**Stored entries:**
_ _ _ _ _ _ _

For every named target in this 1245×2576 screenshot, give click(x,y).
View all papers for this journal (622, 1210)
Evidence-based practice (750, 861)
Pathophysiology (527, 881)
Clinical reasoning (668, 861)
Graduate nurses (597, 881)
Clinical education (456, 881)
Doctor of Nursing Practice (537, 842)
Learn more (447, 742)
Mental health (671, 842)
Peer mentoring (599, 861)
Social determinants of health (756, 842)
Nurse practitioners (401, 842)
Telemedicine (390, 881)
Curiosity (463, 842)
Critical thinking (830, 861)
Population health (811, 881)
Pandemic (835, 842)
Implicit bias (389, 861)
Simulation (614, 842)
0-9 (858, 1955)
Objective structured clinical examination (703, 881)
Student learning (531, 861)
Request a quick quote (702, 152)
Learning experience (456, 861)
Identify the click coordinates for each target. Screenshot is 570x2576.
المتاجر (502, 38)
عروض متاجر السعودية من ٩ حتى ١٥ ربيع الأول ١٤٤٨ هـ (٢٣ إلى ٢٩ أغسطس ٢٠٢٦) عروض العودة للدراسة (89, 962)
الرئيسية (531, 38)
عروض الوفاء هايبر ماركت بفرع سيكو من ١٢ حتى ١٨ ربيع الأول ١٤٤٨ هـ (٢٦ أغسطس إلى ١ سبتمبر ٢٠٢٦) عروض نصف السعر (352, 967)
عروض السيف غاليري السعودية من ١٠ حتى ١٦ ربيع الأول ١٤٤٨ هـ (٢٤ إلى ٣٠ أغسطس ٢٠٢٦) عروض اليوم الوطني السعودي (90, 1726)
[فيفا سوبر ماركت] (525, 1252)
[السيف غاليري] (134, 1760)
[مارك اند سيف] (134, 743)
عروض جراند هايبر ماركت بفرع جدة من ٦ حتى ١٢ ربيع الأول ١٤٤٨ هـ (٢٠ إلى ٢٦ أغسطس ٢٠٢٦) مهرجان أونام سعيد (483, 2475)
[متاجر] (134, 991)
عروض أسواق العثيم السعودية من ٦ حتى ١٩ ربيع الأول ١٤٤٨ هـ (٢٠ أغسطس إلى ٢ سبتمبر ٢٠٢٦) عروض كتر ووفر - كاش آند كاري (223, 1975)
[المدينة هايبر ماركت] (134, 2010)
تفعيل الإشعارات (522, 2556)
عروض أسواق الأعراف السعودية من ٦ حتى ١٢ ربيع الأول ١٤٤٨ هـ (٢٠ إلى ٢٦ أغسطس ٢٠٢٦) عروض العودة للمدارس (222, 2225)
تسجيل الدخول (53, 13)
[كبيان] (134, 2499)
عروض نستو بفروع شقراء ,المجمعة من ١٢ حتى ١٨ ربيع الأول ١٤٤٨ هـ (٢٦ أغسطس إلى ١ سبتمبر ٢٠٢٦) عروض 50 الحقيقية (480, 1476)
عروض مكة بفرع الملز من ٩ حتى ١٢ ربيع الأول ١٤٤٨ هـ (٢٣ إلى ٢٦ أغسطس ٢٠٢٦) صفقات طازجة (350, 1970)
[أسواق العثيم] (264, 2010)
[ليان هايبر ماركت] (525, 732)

_ _ _ _ _ _ _

**ACTIVITY:** Please transcribe every entry above exactly as it appears.

**FINISHED EXERCISE:**
For every named target in this 1245×2576 screenshot, give click(x,y).
View all papers for this journal (622, 1210)
Evidence-based practice (750, 861)
Pathophysiology (527, 881)
Clinical reasoning (668, 861)
Graduate nurses (597, 881)
Clinical education (456, 881)
Doctor of Nursing Practice (537, 842)
Learn more (447, 742)
Mental health (671, 842)
Peer mentoring (599, 861)
Social determinants of health (756, 842)
Nurse practitioners (401, 842)
Telemedicine (390, 881)
Curiosity (463, 842)
Critical thinking (830, 861)
Population health (811, 881)
Pandemic (835, 842)
Implicit bias (389, 861)
Simulation (614, 842)
0-9 (858, 1955)
Objective structured clinical examination (703, 881)
Student learning (531, 861)
Request a quick quote (702, 152)
Learning experience (456, 861)
Identify the click coordinates for each target. Screenshot is 570x2576.
المتاجر (502, 38)
عروض متاجر السعودية من ٩ حتى ١٥ ربيع الأول ١٤٤٨ هـ (٢٣ إلى ٢٩ أغسطس ٢٠٢٦) عروض العودة للدراسة (89, 962)
الرئيسية (531, 38)
عروض الوفاء هايبر ماركت بفرع سيكو من ١٢ حتى ١٨ ربيع الأول ١٤٤٨ هـ (٢٦ أغسطس إلى ١ سبتمبر ٢٠٢٦) عروض نصف السعر (352, 967)
عروض السيف غاليري السعودية من ١٠ حتى ١٦ ربيع الأول ١٤٤٨ هـ (٢٤ إلى ٣٠ أغسطس ٢٠٢٦) عروض اليوم الوطني السعودي (90, 1726)
[فيفا سوبر ماركت] (525, 1252)
[السيف غاليري] (134, 1760)
[مارك اند سيف] (134, 743)
عروض جراند هايبر ماركت بفرع جدة من ٦ حتى ١٢ ربيع الأول ١٤٤٨ هـ (٢٠ إلى ٢٦ أغسطس ٢٠٢٦) مهرجان أونام سعيد (483, 2475)
[متاجر] (134, 991)
عروض أسواق العثيم السعودية من ٦ حتى ١٩ ربيع الأول ١٤٤٨ هـ (٢٠ أغسطس إلى ٢ سبتمبر ٢٠٢٦) عروض كتر ووفر - كاش آند كاري (223, 1975)
[المدينة هايبر ماركت] (134, 2010)
تفعيل الإشعارات (522, 2556)
عروض أسواق الأعراف السعودية من ٦ حتى ١٢ ربيع الأول ١٤٤٨ هـ (٢٠ إلى ٢٦ أغسطس ٢٠٢٦) عروض العودة للمدارس (222, 2225)
تسجيل الدخول (53, 13)
[كبيان] (134, 2499)
عروض نستو بفروع شقراء ,المجمعة من ١٢ حتى ١٨ ربيع الأول ١٤٤٨ هـ (٢٦ أغسطس إلى ١ سبتمبر ٢٠٢٦) عروض 50 الحقيقية (480, 1476)
عروض مكة بفرع الملز من ٩ حتى ١٢ ربيع الأول ١٤٤٨ هـ (٢٣ إلى ٢٦ أغسطس ٢٠٢٦) صفقات طازجة (350, 1970)
[أسواق العثيم] (264, 2010)
[ليان هايبر ماركت] (525, 732)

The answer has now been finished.